In 30 years of psychotherapy practice, a great deal of which was devoted to couples and families, I have observed that couples often seem to experience conflicts that appear to have little or nothing to do with their current feelings and circumstances. Indeed, each of the partners appears to be measuring the other against an unseen standard (an adolescent era 'imprint' of romance) that exists only within their own personal past. In these conflicts, each partner, 'sees' only the deficiencies in their partner, that is, departures from his or her own personal 'imprint' of adolescent romantic love. Occasionally these conflicts can be resolved in the course of short term counseling, however, they are likely to reemerge in the same or slightly different form years later, thus becoming a source of continuing dissatisfaction for both parties.

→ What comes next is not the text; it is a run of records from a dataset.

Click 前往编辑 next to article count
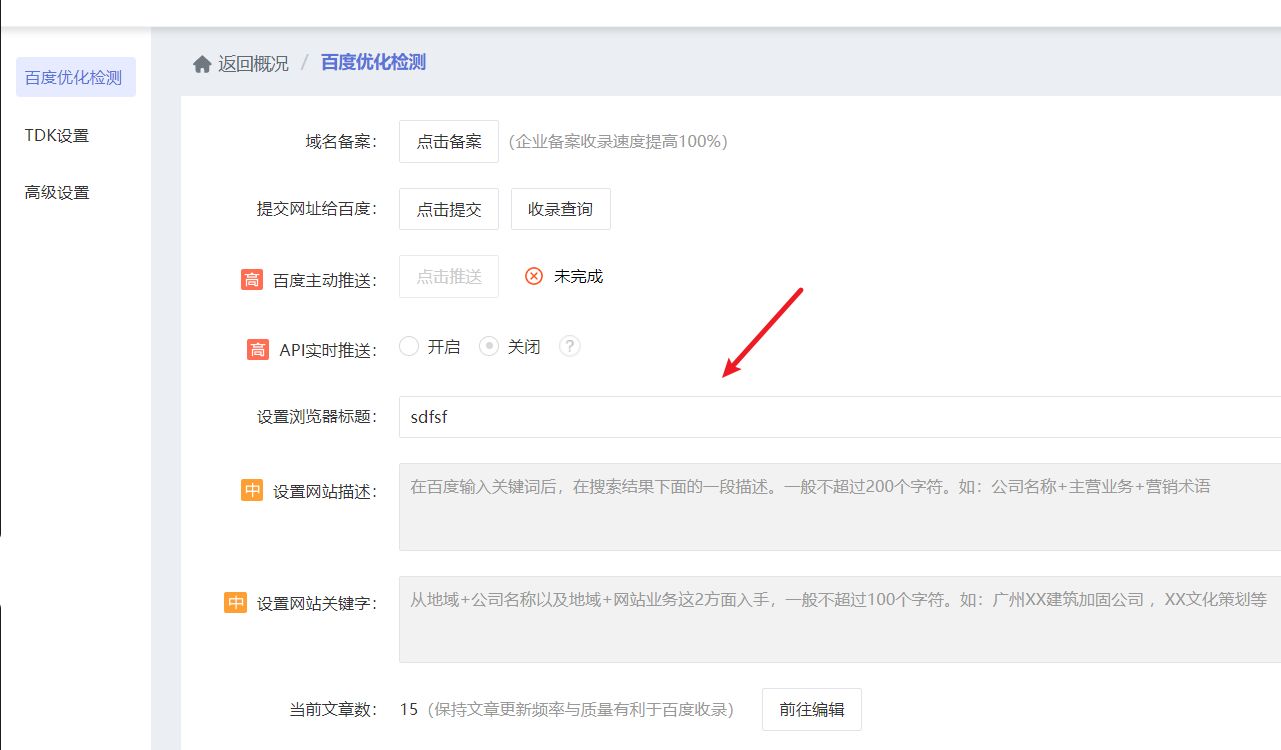The image size is (1281, 750). pyautogui.click(x=811, y=709)
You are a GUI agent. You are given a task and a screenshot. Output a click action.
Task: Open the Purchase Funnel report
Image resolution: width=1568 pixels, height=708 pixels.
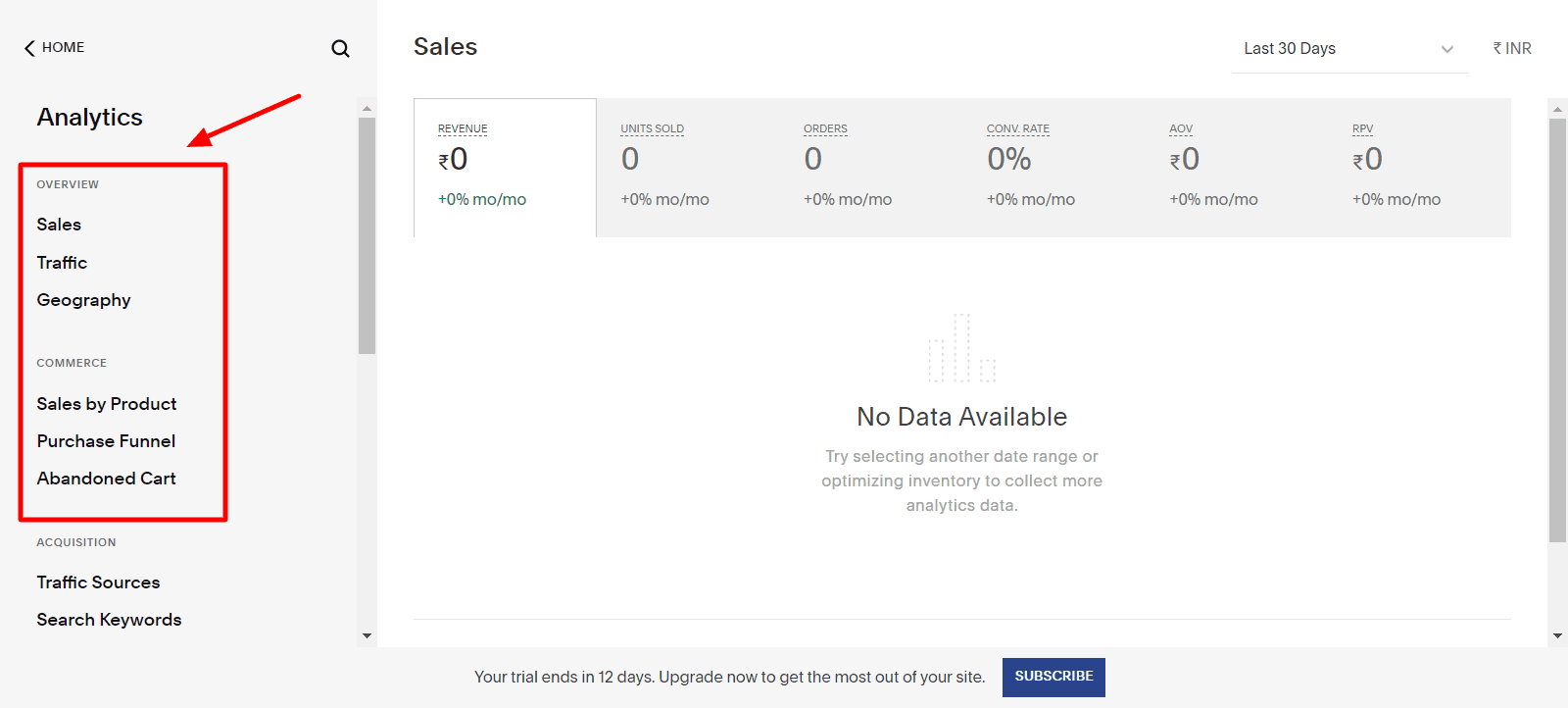pos(106,441)
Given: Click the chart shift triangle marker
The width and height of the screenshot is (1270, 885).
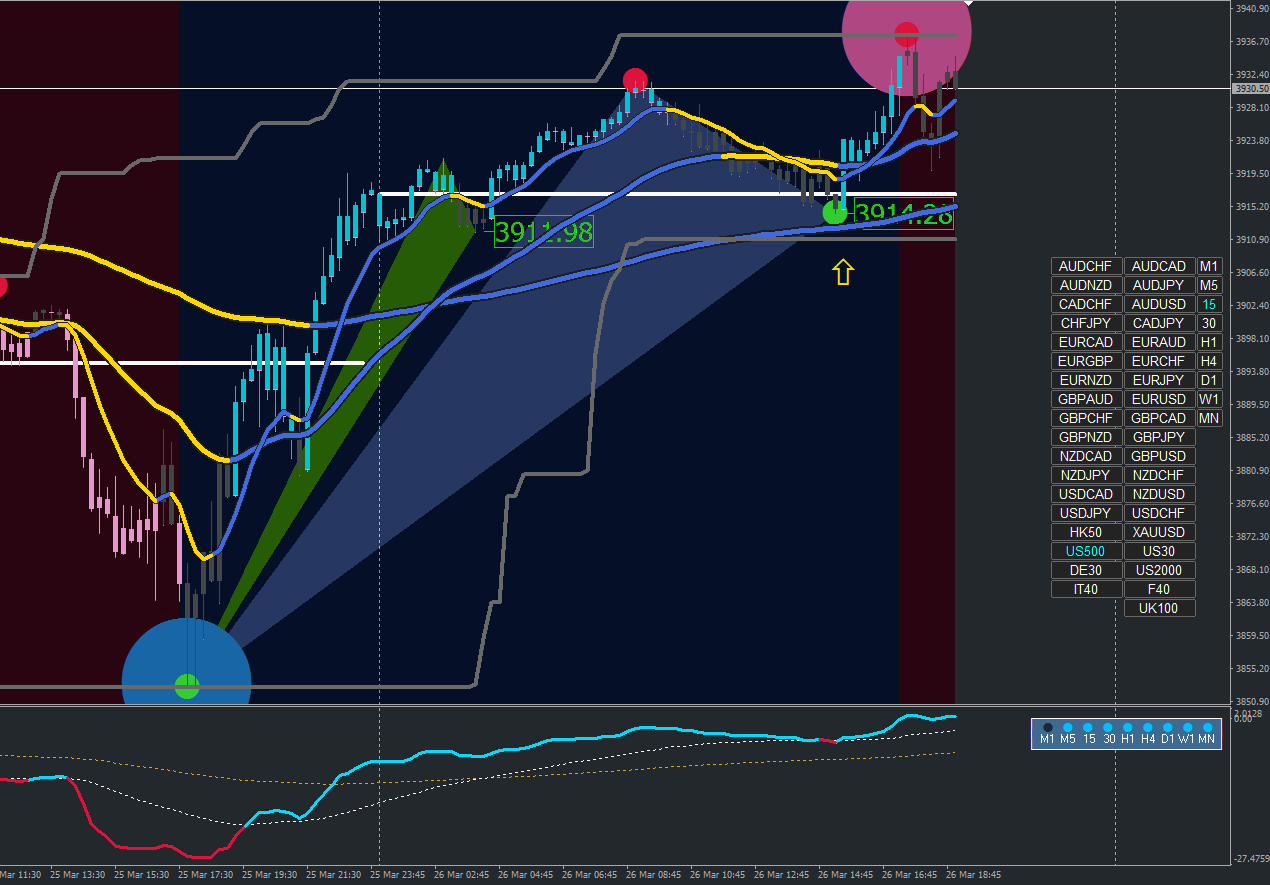Looking at the screenshot, I should [967, 4].
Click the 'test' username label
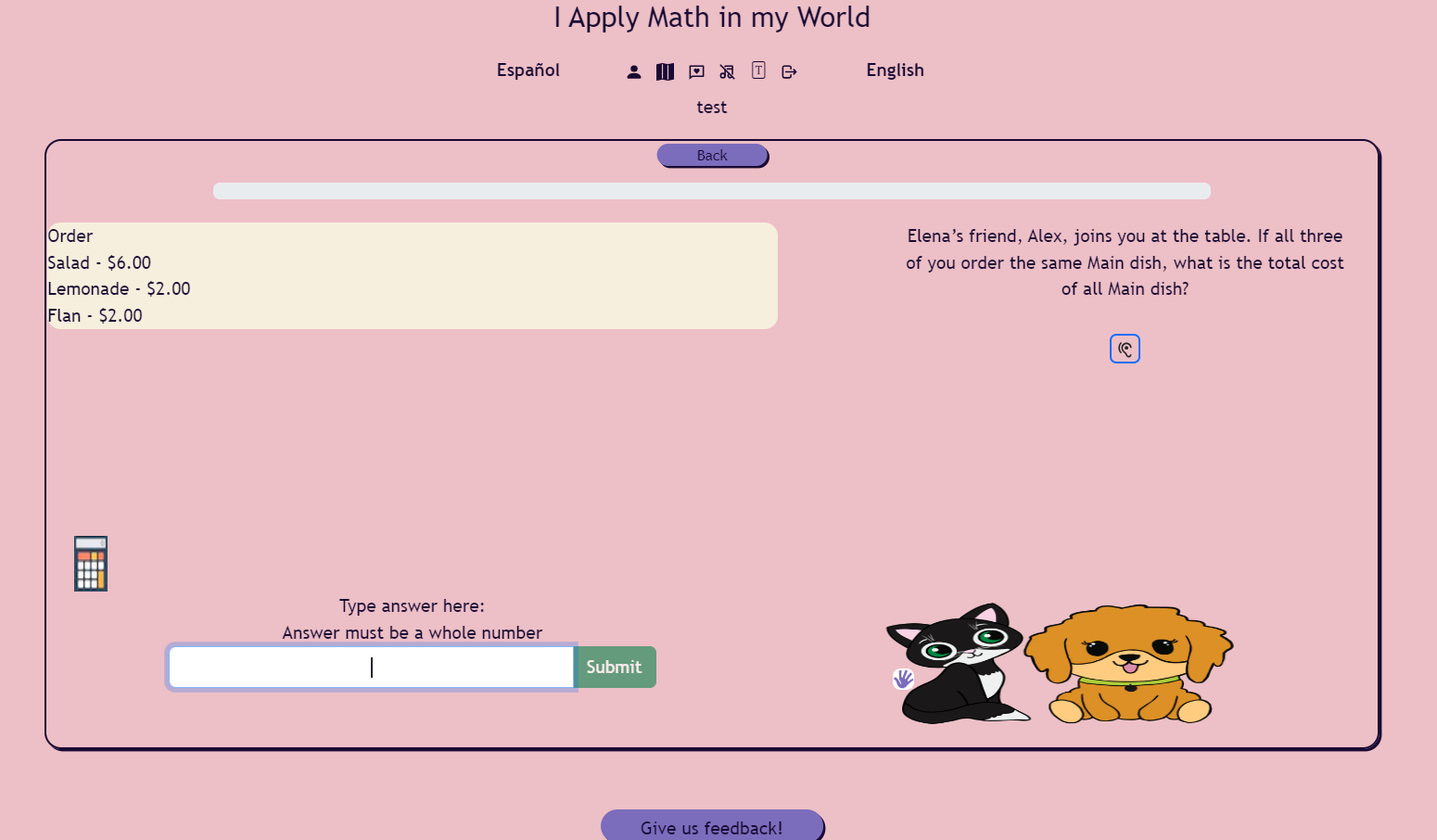Image resolution: width=1437 pixels, height=840 pixels. (712, 107)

This 'imprint' model of romance and conflict does not set aside the real difficulties associated with substance abuse, medical and psychiatric difficulties, or the deficits in self-esteem that manifest themselves in the form of affairs in a spouse. It merely suggests that many day to day recurrent conflicts are, in fact, related to the unconscious comparisons each partner makes between the 'imprint' of their adolescent ideal of a romantic lover and the person sitting across from them at the kitchen table.
In practical therapeutic terms addressing this issue is fairly simple, but as with many significant matters within the manifold complexities that constitute human relationships, not always easy to resolve.
As my approach to counseling follows a neuropsychological model, I first complete an individual examination of the brain-behavior strengths of each member of the couple (60 minutes for each). This brief and non-threatening assessment involves analyzing the in-built left and right brain biases of each partner, which differences are, in point of fact, the neuropsychological complements that drew them together.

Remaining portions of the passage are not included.